> TRY IT
Each line of the records that includes "stock" should be found and copied.

> Collected data entries
++++++
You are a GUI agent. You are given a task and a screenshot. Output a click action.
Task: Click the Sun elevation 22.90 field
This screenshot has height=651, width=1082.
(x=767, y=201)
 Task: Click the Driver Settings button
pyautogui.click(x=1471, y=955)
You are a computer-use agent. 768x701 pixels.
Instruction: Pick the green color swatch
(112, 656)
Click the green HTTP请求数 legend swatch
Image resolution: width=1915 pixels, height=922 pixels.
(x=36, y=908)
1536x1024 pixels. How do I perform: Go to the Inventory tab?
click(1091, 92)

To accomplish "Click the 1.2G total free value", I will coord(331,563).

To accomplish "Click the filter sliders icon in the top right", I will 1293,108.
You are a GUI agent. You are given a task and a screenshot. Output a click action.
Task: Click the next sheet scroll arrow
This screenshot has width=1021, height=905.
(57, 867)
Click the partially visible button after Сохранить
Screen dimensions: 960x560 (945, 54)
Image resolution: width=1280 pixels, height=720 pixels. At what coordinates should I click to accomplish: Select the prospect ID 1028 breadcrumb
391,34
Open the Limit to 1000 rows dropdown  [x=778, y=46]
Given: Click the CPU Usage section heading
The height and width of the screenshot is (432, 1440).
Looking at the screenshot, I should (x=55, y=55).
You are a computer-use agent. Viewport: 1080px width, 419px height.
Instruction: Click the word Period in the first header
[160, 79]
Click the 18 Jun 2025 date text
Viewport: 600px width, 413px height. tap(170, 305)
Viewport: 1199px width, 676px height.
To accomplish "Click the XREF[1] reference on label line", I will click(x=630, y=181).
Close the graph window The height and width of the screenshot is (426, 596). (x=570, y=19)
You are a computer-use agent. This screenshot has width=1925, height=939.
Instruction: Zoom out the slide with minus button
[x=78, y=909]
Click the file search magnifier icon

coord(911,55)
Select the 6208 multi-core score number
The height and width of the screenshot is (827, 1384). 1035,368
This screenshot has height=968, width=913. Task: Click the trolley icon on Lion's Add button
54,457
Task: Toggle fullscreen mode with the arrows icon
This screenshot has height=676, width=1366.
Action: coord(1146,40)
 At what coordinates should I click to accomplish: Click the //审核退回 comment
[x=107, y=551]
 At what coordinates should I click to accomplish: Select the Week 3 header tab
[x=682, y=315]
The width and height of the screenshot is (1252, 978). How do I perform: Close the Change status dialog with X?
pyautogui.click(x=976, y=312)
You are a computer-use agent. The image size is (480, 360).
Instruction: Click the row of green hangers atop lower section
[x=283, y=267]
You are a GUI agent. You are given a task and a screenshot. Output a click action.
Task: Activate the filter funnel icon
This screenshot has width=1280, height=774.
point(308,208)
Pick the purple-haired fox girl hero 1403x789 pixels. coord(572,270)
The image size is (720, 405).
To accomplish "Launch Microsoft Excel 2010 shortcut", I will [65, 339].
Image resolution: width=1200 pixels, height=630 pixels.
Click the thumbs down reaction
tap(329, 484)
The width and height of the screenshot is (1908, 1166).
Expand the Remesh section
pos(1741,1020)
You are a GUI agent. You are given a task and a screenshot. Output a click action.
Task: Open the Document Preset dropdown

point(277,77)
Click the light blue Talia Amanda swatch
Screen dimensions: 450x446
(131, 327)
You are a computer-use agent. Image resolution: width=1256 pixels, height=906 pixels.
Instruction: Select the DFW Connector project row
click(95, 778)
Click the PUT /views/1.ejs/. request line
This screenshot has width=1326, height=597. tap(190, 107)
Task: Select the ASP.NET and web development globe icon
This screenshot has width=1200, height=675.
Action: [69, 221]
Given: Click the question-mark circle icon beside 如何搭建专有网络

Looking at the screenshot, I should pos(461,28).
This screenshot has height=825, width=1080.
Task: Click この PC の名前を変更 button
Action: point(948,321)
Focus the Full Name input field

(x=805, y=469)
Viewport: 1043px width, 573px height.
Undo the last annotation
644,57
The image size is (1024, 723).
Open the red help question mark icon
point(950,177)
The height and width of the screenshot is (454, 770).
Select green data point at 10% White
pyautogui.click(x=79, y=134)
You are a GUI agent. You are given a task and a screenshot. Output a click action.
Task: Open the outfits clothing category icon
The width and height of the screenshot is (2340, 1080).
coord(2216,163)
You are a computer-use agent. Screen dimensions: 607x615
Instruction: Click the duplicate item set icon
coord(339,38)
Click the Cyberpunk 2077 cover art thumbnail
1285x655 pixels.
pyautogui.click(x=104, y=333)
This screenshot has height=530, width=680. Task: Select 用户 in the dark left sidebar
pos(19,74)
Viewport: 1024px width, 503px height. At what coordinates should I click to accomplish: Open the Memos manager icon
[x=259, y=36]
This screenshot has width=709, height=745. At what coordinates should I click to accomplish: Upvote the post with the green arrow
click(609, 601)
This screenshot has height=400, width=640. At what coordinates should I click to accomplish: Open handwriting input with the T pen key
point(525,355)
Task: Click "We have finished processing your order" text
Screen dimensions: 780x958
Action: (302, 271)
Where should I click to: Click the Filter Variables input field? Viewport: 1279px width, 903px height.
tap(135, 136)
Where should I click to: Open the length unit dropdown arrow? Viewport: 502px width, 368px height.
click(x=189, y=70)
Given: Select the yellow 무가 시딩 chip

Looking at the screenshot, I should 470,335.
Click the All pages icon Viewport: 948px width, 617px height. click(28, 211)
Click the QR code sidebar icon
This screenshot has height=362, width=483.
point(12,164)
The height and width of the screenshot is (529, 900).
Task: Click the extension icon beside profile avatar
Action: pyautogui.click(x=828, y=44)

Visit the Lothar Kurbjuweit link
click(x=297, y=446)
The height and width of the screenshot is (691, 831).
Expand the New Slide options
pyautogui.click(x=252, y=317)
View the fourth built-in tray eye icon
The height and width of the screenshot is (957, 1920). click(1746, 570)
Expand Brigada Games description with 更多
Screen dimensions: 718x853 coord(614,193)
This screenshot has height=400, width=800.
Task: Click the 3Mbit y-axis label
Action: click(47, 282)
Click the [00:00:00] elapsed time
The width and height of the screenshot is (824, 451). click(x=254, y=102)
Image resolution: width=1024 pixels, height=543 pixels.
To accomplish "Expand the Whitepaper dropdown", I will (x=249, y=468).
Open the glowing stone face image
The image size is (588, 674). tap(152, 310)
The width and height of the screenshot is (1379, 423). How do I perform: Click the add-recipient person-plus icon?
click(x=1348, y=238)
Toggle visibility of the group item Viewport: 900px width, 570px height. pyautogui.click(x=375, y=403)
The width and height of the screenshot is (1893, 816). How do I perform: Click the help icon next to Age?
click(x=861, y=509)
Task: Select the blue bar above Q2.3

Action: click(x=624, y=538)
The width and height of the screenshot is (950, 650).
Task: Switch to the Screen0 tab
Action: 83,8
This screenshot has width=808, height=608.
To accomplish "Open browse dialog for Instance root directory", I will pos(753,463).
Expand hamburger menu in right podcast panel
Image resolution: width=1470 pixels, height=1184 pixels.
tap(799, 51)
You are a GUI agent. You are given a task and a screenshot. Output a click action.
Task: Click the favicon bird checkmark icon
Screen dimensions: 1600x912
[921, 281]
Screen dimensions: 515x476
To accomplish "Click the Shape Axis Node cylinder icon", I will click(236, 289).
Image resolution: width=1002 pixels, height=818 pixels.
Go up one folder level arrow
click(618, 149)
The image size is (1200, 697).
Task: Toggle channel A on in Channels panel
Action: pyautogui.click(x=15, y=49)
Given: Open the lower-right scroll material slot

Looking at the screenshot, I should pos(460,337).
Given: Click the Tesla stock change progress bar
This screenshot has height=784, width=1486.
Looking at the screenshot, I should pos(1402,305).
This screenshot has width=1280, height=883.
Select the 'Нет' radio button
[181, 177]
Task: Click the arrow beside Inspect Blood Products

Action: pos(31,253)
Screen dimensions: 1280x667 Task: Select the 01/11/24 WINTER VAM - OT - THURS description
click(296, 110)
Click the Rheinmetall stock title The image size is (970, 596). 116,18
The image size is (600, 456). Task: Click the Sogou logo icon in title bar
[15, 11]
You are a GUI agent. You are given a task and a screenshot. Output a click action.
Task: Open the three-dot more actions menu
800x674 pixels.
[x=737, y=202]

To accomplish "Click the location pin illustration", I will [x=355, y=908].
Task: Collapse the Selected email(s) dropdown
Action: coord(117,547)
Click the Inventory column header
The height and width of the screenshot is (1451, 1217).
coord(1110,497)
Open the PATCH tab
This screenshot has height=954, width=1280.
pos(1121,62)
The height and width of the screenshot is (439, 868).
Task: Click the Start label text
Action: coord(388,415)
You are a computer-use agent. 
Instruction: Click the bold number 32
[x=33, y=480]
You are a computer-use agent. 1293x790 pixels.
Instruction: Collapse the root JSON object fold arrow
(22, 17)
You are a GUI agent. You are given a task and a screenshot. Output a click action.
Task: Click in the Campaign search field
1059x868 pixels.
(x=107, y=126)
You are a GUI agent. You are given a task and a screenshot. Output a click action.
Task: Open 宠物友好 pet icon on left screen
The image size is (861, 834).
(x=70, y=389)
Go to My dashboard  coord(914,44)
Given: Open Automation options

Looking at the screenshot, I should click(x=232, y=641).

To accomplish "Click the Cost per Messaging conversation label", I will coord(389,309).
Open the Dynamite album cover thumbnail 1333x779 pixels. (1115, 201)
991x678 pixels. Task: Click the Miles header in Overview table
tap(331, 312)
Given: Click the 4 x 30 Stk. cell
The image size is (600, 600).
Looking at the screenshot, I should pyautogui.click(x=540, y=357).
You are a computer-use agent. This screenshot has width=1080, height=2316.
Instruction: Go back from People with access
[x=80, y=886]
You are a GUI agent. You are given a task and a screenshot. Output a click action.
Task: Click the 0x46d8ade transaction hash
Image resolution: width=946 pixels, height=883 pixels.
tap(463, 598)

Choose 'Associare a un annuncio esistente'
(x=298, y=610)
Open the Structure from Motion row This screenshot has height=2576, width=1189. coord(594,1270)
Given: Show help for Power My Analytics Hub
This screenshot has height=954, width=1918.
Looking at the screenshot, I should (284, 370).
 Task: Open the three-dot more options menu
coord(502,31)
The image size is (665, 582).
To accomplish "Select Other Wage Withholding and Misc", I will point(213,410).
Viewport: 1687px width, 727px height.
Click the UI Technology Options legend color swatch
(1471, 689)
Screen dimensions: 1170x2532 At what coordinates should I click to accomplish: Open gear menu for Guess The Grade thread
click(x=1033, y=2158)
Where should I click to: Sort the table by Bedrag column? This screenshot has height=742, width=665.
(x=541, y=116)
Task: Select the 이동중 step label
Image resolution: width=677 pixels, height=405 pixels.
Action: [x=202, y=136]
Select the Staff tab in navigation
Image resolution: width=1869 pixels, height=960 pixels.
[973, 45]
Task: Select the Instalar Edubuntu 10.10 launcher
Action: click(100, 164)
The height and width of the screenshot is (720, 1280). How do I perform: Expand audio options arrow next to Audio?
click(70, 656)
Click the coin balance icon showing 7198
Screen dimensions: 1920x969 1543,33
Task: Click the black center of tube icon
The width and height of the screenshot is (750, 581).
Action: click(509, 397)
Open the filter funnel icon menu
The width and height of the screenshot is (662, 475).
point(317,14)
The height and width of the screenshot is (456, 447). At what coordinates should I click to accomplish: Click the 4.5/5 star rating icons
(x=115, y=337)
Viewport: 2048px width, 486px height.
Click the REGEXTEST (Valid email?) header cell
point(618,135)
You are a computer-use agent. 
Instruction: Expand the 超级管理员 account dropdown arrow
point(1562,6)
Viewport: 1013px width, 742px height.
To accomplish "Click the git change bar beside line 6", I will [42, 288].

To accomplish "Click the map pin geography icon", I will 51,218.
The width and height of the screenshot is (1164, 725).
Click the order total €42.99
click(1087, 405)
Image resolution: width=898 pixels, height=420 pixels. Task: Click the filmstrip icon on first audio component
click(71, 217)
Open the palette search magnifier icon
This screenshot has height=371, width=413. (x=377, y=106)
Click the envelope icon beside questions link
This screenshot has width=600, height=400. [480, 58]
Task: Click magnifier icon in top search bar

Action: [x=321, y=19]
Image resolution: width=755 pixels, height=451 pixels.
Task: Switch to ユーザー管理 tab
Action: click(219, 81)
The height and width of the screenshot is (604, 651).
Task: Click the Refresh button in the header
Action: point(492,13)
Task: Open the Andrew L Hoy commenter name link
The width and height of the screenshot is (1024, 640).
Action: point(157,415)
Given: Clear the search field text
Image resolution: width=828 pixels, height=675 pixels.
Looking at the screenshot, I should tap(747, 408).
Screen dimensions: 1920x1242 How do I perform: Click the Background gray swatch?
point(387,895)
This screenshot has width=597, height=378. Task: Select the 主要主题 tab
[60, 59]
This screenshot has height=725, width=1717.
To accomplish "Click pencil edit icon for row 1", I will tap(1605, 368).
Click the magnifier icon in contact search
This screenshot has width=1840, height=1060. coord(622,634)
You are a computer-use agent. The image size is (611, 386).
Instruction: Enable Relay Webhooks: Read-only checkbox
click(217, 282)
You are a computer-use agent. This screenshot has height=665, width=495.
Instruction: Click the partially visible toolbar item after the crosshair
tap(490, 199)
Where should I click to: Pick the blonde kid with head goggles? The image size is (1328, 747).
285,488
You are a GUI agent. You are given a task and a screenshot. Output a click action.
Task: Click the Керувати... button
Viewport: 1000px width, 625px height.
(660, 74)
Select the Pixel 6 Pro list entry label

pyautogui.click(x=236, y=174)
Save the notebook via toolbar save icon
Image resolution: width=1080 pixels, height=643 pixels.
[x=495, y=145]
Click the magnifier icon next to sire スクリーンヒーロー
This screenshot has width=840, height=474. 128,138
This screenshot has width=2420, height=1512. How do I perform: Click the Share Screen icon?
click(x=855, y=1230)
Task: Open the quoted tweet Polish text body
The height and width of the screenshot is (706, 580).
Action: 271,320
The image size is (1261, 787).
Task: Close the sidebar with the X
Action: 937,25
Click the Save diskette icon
++++++
> ANSWER TO THE PROBLEM
Given: Click the Tesla stock change progress bar
Click the Rheinmetall stock title The image size is (970, 596). 116,18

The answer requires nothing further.